The sound is as important as the vision, not least for our clients with impaired vision. Our clients react very stressful on bad acoustics. For us, the acoustics are actually more important than the visual design.
Sound as important as vision
As the centre building contains several different functions, each part of the building had to be adapted to its specific acoustic conditions.
“In a lot of buildings, the same kind of ceiling is used. That’s not optimal and would definitely not work in this case. Every room or part of the centre building has different functions. Thus, we had to use different kinds of ceiling and absorbents in every part of the building.”
Iwan Nieuwenhuijzen confirms that the sound environment was an important part of the assignment.

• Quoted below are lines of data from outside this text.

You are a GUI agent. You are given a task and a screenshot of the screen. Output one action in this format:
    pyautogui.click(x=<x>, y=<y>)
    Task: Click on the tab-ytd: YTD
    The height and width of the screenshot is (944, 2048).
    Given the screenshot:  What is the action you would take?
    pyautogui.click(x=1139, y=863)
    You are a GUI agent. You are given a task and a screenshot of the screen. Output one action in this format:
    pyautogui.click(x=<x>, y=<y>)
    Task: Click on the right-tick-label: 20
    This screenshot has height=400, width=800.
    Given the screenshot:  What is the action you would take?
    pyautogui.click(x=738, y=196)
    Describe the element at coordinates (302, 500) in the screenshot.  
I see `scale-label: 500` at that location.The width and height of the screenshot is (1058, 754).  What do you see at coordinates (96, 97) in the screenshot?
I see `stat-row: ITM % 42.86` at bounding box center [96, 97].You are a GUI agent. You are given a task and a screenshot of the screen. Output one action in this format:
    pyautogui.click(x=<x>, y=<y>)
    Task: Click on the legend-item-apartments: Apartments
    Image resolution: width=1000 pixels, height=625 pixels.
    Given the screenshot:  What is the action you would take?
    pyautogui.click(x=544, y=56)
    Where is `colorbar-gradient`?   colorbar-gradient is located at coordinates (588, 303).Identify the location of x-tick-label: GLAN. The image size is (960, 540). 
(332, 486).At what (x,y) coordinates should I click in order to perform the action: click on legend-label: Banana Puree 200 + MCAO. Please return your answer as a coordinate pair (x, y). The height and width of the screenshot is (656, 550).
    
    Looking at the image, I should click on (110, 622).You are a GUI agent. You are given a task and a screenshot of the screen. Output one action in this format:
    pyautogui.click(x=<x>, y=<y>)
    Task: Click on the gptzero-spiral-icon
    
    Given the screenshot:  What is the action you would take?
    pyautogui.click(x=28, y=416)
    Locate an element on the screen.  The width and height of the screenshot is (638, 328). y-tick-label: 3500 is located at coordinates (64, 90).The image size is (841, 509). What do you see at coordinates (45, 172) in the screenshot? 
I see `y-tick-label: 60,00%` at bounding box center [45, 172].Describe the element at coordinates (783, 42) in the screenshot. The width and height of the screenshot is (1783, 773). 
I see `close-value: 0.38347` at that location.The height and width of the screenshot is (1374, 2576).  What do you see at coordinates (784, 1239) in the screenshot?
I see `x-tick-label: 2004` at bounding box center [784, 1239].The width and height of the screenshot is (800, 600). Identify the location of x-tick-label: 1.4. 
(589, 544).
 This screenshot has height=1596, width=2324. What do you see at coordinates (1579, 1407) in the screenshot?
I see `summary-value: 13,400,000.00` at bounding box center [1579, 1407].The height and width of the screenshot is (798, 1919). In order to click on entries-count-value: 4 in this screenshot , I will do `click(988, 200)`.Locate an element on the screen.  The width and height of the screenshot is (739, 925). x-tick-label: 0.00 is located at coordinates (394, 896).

“The sound is as important as the vision, not least for our clients with impaired vision. They can be dependent on communicating with words and thus their ability to hear is crucial. Our clients react very stressful on bad acoustics. For us, the acoustics are actually more important than the visual design.”
The most challenging task
To create a both functional and friendly architecture for the mental and physical disabled, is the most challenging task for an architect, according to Henk Gersen. It demands all professional skills and years of experience to succeed.
“We must be able to think and feel like the disabled. How will they react, what do they see, what is their perspective? If you sit in a wheelchair with limited field of view, the walls or the ceiling could be very important.”
Henk Gersen takes the restaurant as an example. If a lot of the clients sit in wheelchairs it might be logical to think that you can reduce the number of chairs in the restaurant, as the guests won’t use them anyway.
“That is wrong. What feeling will you get of that? Chairs by the tables are an important part of saying welcome.”
When asked if there is any part or function of the building he wants to highlight, Henk Gersen gets into trouble. He thinks for a moment in silence.
“Well, the exterior is really beautiful. But also, when you enter… No, I am very happy with the whole!”